• [Problem requirements] Find each line of the listing that contains the string "This" and copy it. Uppercase and lowercase letters must match.
*** Data lines
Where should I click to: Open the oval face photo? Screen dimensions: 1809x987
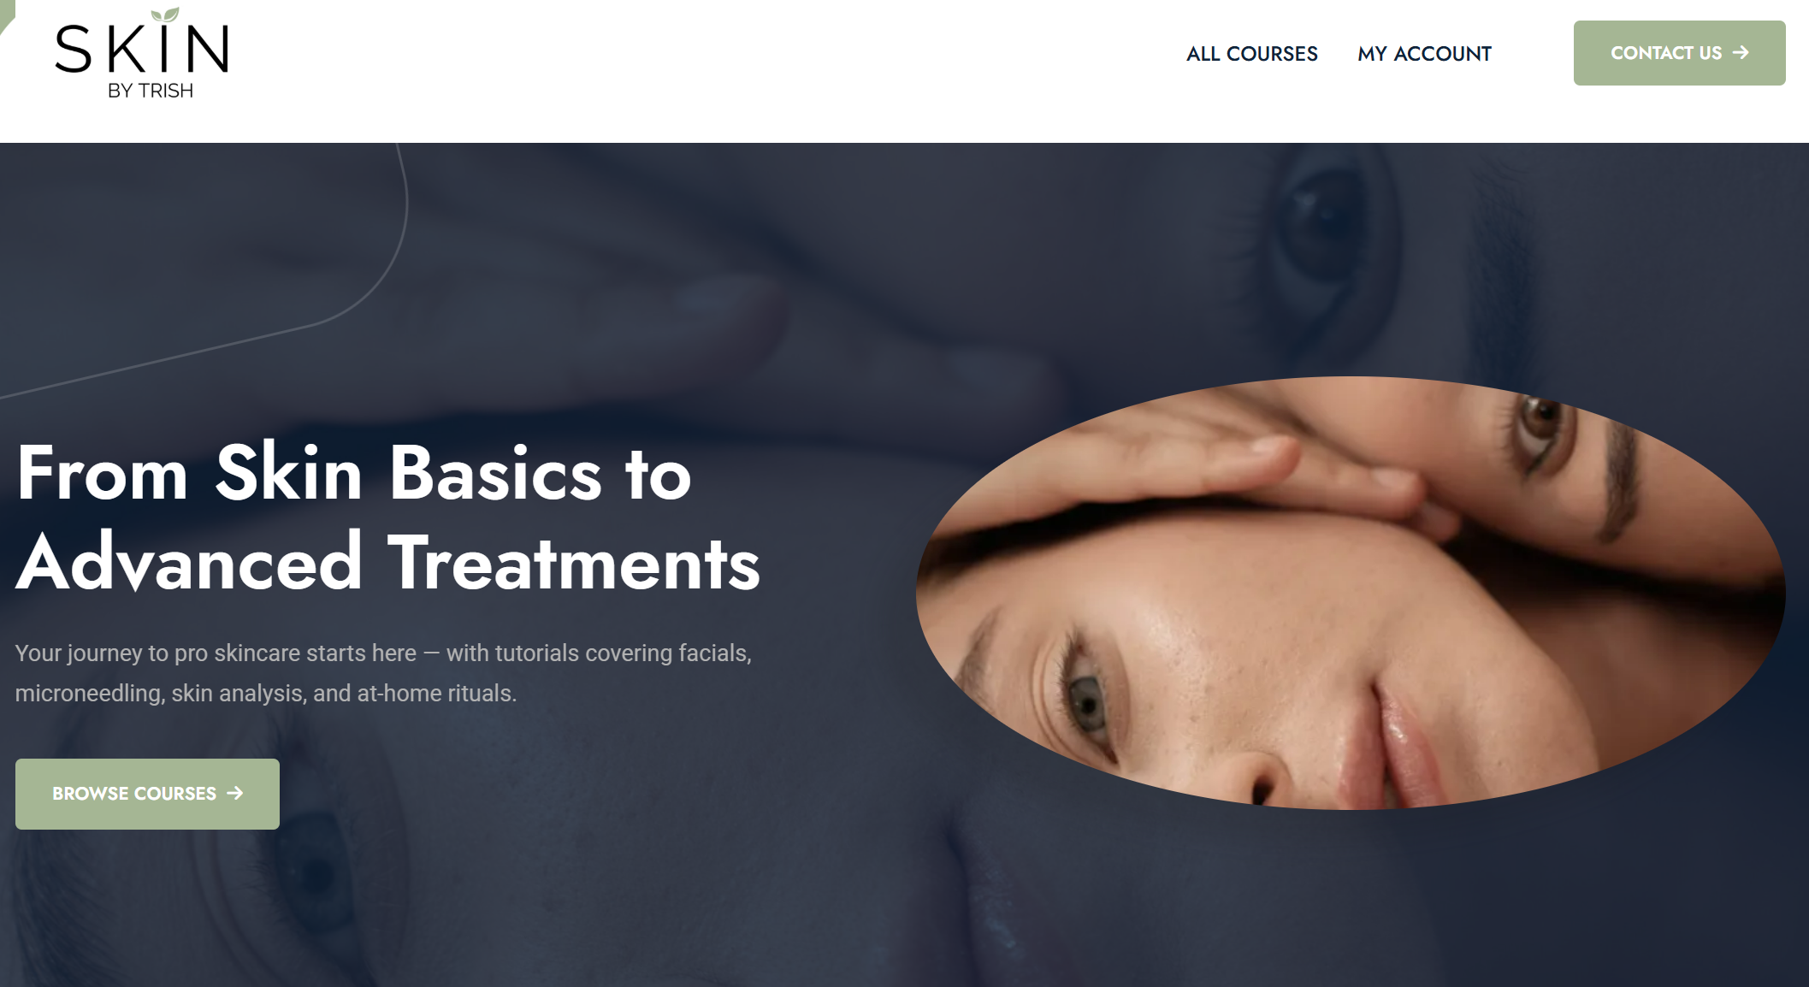(x=1351, y=593)
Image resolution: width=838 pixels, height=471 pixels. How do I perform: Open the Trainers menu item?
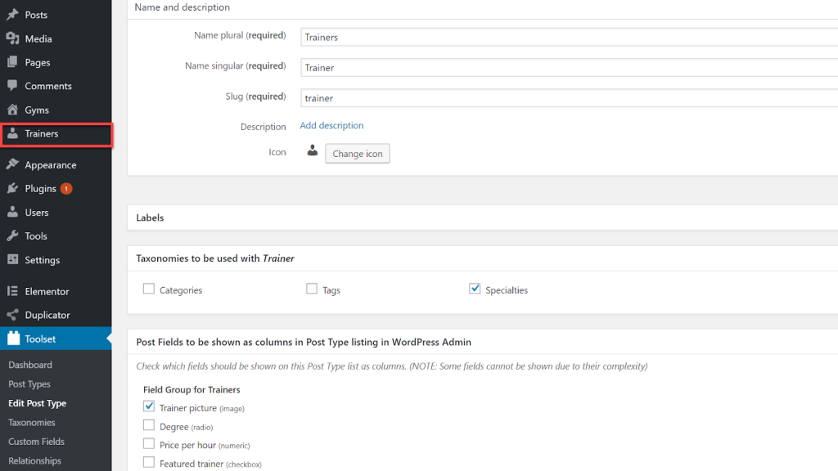(x=42, y=133)
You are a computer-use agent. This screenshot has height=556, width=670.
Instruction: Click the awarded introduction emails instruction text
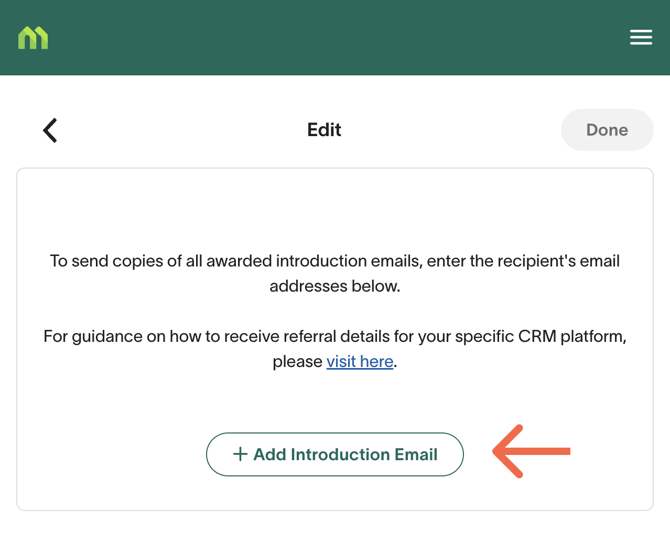click(x=335, y=273)
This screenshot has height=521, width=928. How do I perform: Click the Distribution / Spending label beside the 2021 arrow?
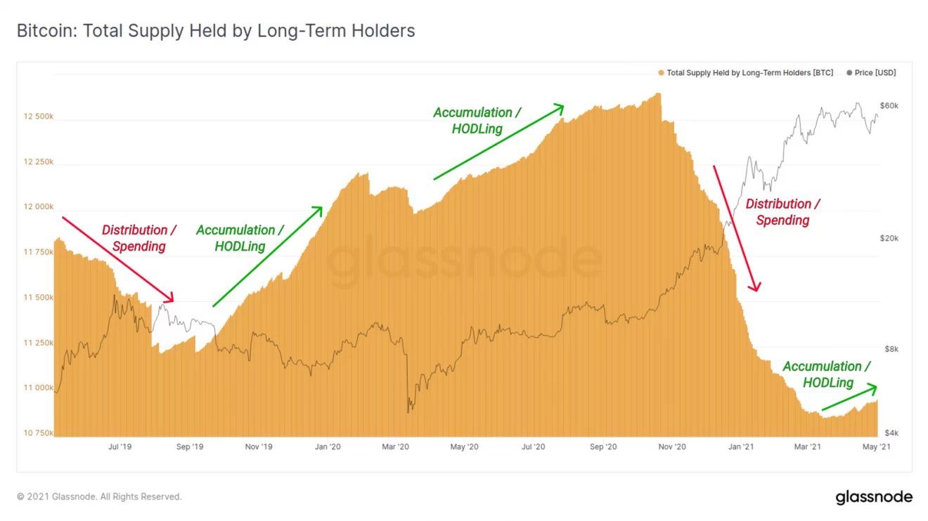pos(782,212)
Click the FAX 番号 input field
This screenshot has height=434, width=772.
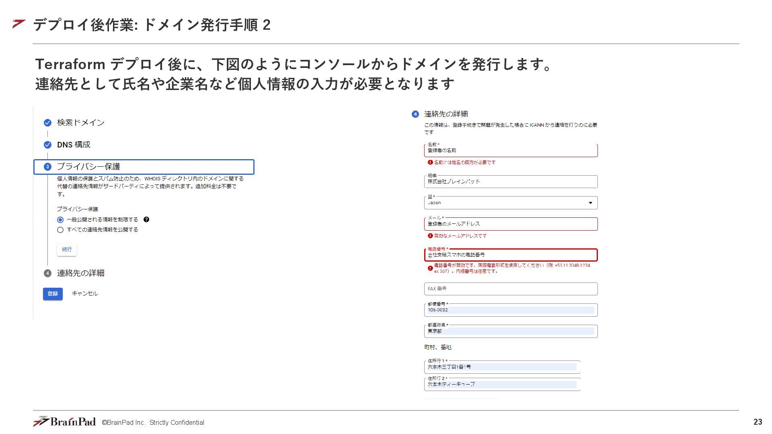[511, 289]
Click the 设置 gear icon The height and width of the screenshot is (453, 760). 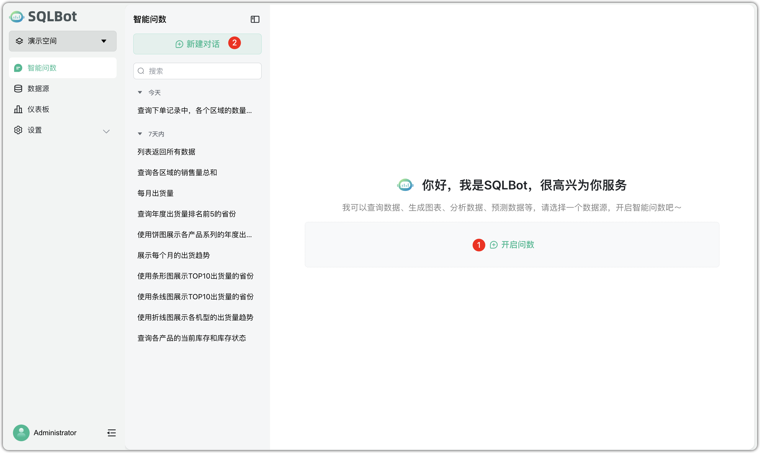coord(18,130)
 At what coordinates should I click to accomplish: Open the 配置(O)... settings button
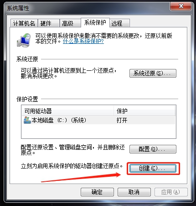[153, 149]
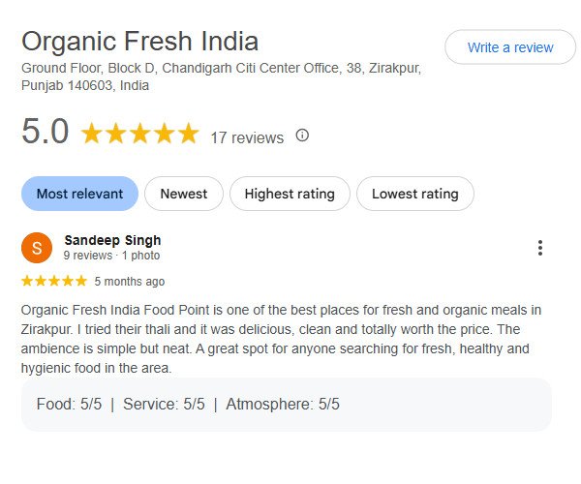Click the Organic Fresh India title

pyautogui.click(x=139, y=42)
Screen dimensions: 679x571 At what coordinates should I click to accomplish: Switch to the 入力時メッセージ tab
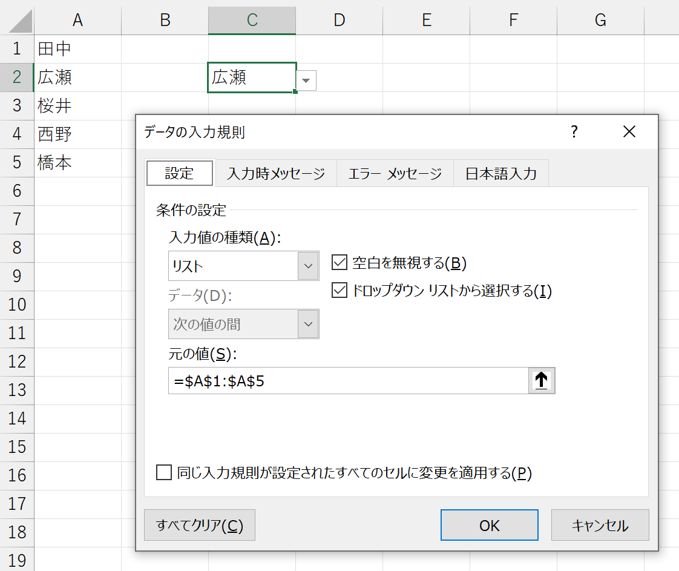pyautogui.click(x=276, y=174)
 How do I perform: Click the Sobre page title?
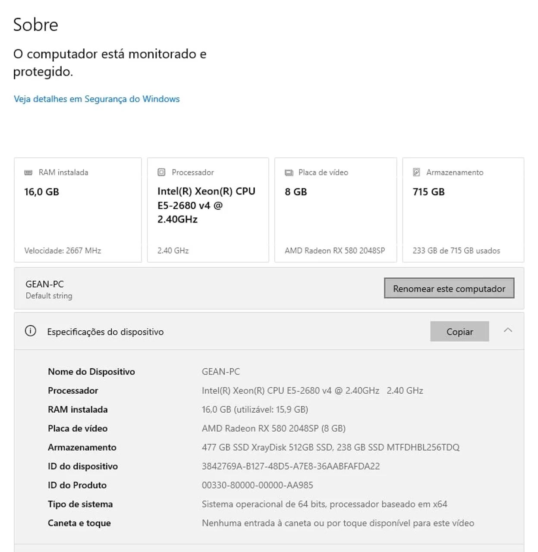35,25

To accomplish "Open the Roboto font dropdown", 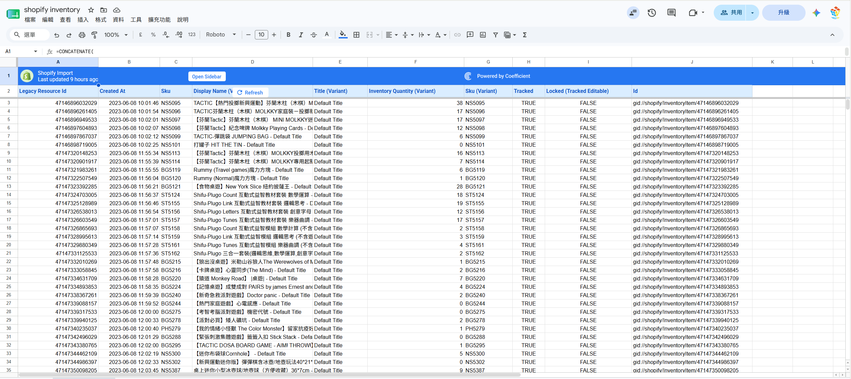I will [x=221, y=35].
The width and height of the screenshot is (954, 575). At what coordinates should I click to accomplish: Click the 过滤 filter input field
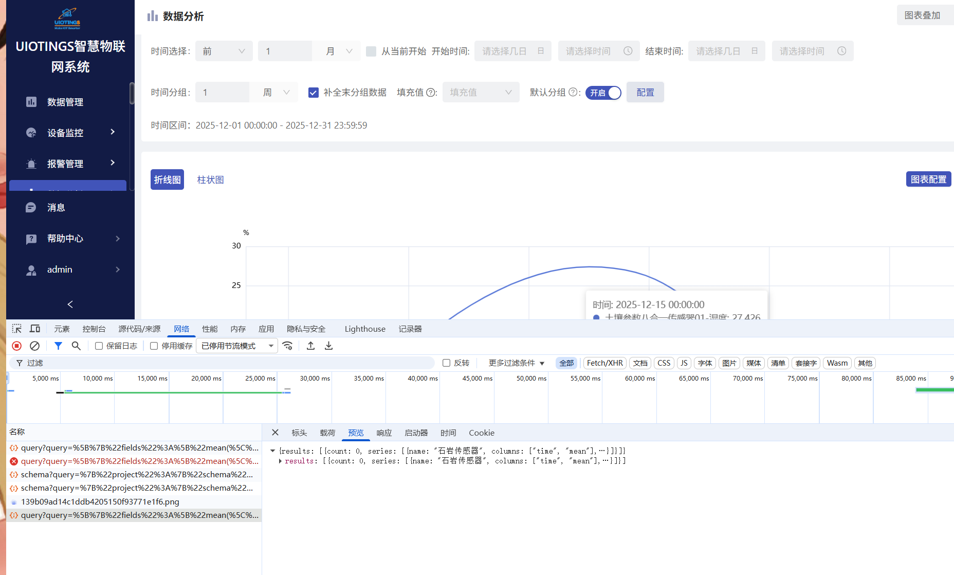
******
• [Correct result]
You are a computer-use agent. This screenshot has height=556, width=670.
This screenshot has height=521, width=928. How do I perform: Click the Distribution / Spending label beside the 2021 arrow?
This screenshot has height=434, width=772.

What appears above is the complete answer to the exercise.